By Jeffrey Marcus
The Wu-Tang Clan didn't release its debut album a quarter-century ago for fans to explore only two or three of the 36 chambers. The celebrated rap collective's "Enter The Wu-Tang (36 Chambers)" presented a fully formed universe of kung fu-inspired hip hop to be experienced uncut.
“When we create a body of work, I like that everyone, they heard the body of work," said Ghostface Killah, one of the group's nine MCs. But that may not be how most people listen to music now, with the rise of streaming services.
Ghostface Killah was rueful: "I’m going to paint this picture for you, but yet you’re going to dissect it and take just one?”
Four members of the Wu-Tang Clan shared with Cheddar's Hope King how the expansive ethos of their 1993 debut album ー complete with imagined Shaolin culture and deeply textured lyrics and soulful samples ー remains their signature, even if the music business has fractured.
“Streaming definitely started off with bad economics but those economics are starting to balance themselves out,” said RZA, a founding member of the group.
Though the Wu-Tang Clan maintains its attachment to the album format, Cappadonna, another of the group's MCs (remember, there are a lot of them) said streaming services offer an important route for up-and-coming artists.
“It’s just putting it all out there, the streaming, the music, and creating more avenues for a lot of MCs and artists that don’t have a real chance to get their music heard,” he said.
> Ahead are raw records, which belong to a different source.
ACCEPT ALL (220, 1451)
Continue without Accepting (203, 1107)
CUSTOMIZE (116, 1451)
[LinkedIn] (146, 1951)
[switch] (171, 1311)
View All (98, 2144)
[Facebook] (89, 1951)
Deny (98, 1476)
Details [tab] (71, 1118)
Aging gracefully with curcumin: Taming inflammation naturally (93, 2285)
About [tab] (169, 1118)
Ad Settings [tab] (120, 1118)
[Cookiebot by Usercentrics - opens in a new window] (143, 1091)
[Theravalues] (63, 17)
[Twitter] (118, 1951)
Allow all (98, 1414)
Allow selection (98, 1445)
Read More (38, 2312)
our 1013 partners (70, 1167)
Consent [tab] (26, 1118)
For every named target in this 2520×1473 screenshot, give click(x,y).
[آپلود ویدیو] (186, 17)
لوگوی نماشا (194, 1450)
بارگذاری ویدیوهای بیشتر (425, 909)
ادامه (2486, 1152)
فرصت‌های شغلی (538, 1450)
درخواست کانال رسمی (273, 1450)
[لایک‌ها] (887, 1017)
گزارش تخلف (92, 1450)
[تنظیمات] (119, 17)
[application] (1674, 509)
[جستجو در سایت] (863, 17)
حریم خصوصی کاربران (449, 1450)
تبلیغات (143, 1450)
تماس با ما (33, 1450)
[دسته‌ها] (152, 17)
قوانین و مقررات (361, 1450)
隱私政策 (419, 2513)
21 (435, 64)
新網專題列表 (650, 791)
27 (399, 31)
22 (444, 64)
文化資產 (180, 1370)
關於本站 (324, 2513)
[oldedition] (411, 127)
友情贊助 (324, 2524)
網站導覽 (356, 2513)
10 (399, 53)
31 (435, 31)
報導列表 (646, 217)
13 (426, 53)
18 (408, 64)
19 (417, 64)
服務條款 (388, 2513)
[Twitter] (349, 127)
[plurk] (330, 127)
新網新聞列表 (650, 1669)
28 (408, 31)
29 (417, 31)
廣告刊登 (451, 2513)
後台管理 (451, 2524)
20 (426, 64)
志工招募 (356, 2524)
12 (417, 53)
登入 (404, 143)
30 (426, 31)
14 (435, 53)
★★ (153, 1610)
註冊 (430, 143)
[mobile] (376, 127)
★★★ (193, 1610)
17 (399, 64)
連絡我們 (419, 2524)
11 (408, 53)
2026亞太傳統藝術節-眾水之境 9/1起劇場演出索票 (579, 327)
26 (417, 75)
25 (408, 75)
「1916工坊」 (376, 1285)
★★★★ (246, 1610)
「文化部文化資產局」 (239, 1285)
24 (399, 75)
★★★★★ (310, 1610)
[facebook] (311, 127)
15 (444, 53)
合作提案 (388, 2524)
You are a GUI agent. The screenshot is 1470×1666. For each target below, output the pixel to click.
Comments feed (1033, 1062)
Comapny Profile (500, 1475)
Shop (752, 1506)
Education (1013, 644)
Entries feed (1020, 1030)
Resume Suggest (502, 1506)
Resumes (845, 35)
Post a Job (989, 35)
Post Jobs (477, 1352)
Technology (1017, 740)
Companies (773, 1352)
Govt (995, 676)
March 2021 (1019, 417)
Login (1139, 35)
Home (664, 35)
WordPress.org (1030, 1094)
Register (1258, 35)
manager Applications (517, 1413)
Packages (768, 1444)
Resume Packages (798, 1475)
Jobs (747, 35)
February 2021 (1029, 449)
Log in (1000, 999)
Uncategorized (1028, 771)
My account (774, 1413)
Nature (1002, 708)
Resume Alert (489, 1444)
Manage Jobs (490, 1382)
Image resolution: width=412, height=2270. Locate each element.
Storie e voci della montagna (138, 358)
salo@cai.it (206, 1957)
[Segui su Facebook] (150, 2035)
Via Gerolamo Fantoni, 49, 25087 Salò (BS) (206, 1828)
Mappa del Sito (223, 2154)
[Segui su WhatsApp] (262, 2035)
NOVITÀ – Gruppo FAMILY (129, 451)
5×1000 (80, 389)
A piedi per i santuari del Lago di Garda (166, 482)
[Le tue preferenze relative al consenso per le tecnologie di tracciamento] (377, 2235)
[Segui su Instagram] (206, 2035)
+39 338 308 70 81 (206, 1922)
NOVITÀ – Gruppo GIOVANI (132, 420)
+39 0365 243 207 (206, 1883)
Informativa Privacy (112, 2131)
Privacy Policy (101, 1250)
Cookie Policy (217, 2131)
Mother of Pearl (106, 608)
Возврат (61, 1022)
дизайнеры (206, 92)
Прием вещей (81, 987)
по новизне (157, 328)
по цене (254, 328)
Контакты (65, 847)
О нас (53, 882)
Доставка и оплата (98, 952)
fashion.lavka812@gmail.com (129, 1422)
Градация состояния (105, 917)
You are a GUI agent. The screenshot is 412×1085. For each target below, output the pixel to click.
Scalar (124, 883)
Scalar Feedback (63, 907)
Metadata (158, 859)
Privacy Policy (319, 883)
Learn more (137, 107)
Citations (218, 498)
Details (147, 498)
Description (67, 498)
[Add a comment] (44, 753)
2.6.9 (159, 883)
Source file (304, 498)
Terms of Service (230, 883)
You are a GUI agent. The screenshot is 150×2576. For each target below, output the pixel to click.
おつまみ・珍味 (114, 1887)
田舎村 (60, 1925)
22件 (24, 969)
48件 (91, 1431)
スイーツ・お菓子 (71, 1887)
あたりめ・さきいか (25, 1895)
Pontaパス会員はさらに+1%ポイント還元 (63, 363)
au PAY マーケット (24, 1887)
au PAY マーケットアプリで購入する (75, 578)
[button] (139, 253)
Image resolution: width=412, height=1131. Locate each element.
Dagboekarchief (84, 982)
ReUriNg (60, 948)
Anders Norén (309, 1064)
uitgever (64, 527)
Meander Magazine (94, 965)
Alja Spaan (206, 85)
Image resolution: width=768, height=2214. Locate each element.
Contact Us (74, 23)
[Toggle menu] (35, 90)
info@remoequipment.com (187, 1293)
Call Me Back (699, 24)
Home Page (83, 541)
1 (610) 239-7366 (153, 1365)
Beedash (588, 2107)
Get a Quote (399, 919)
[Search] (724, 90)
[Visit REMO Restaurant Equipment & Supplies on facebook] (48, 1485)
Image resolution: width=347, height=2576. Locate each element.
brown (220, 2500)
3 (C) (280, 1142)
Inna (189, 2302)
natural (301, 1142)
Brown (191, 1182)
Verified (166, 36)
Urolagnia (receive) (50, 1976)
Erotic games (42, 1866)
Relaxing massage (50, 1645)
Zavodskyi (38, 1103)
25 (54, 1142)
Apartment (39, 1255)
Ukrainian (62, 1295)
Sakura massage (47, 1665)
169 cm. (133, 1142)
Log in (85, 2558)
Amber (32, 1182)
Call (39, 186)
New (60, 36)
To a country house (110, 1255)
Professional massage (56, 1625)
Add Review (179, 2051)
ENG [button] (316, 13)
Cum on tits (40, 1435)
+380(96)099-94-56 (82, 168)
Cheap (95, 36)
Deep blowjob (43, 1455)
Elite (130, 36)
RZA, however, questioned whether these young artists have the substance to add to the hip-hop canon, one song at a time.
“Hip hop is something that makes people entertained, provides avenues of economics for a lot of families, it expresses the culture of America, black culture, and also the diverse culture that America stand for and that's now the world culture," said RZA. “Hip hop is doing its job, but it could use some more substance.”
“Words should also contain wisdom,” he added.
The Wu-Tang Clan had that wisdom, real and invented, from the start, on albums that borrowed mystique from the legends that inspired kung-fu movies and soul music samples overlaid with intricate, often funny and boastful rhymes.
"Wisdom is an accumulation of experience, and some of these hip-hop artists haven't experienced what we've experienced," RZA said. "By the time we were 19, we experienced about 40 years of life."